Wednesday, January 10, 2018

What We Are About

This is Sarah Silverman.  If you don't know her, she's a comedienne, actress, producer and writer who used to work on Saturday Night Live before making her own shows for Comedy Central.

I was reading her exchange with a Twitter poster and it really resonated with me, since a conversation last night with a close friend covered some of the same ground.

In summary, a guy posted a single word on her Twitter feed, "C@nt".  He seemed to be trolling for a response.  Instead of just reacting with vitriol of her own, she did a bit of digging and responded with compassion and concern for his situation, the motivations for why he would post like that.  She uncovered his history of childhood abuse, his painful medical problems, and his anger at not being able to do more.  His comments were a self-destructive cry for help.

The result?  A deeper connection with this new fan, and some outside help that may get him the support he needs to turn his life around.  It's a beautiful story, sorely needed in this modern world where all too often people react with contempt for each other.

We need more love and compassion.  We need more empathy and kindness.  We need to learn to let go of fear.

My conversation with my friend last night was about what I called "The Fear Equation".  Very often, people react from fear.  Fear causes us to lash out in a classic "fight or flight" response.  This fear reaction often causes the situation to escalate further.  This sometimes becomes the catalyst that triggers a violent encounter --- words are exchanged, physical space is violated (finger pointing/shoving), punches are thrown, police and ambulance are called...the damage is done.

I use the term "equation" because there are two sides involved.  When someone engages us with a fear-based action (verbal or physical), we respond in kind (or worse).  This ladder effect goads each side to continue to up the ante until something bad happens.  It can occur between strangers, but often happens with our partners and family members as well.  We say or do unintended things, which cause harm that may have lasting negative consequences.  In many cases this can and should be avoided.

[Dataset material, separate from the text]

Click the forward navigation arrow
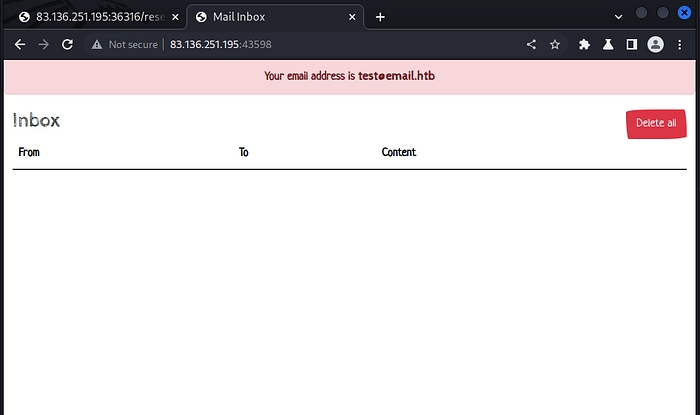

The first step to breaking out of this cycle is to recognize that we own our responses to what other people say and do.  We can choose.  Rather than just instinctively striking back, we can choose to let go of our fear and ego and try to connect instead.  We can try to turn a negative situation into a positive one.  People have emotional power over us only when we give it to them. If undeserved, we can take that power back and no longer be subject to their judgments or emotional manipulation.  We don't automatically have to fight fire with fire.

It is important to consider interactions from the standpoint of our own fear response and how it is an integral part of the Fear Equation, adding negative energy and fueling the fear of others.  This is a bomb we can choose to defuse instead of trigger.

Martial Arts training is also about building self-confidence and self-esteem.  As we grow, we are less likely to be afraid of the words and actions of others.  This minimizes the need to react from fear and hopefully frees us to respond with empathy and compassion.  With support from our peers we can train to recognize and explore our fears - understanding them so we can finally let them go and be free.  This is what I really want.

Let's try to make 2018 "The Year of Empathy".  This world needs it.  WE need it.

Thank you, Sarah.  You are beautiful.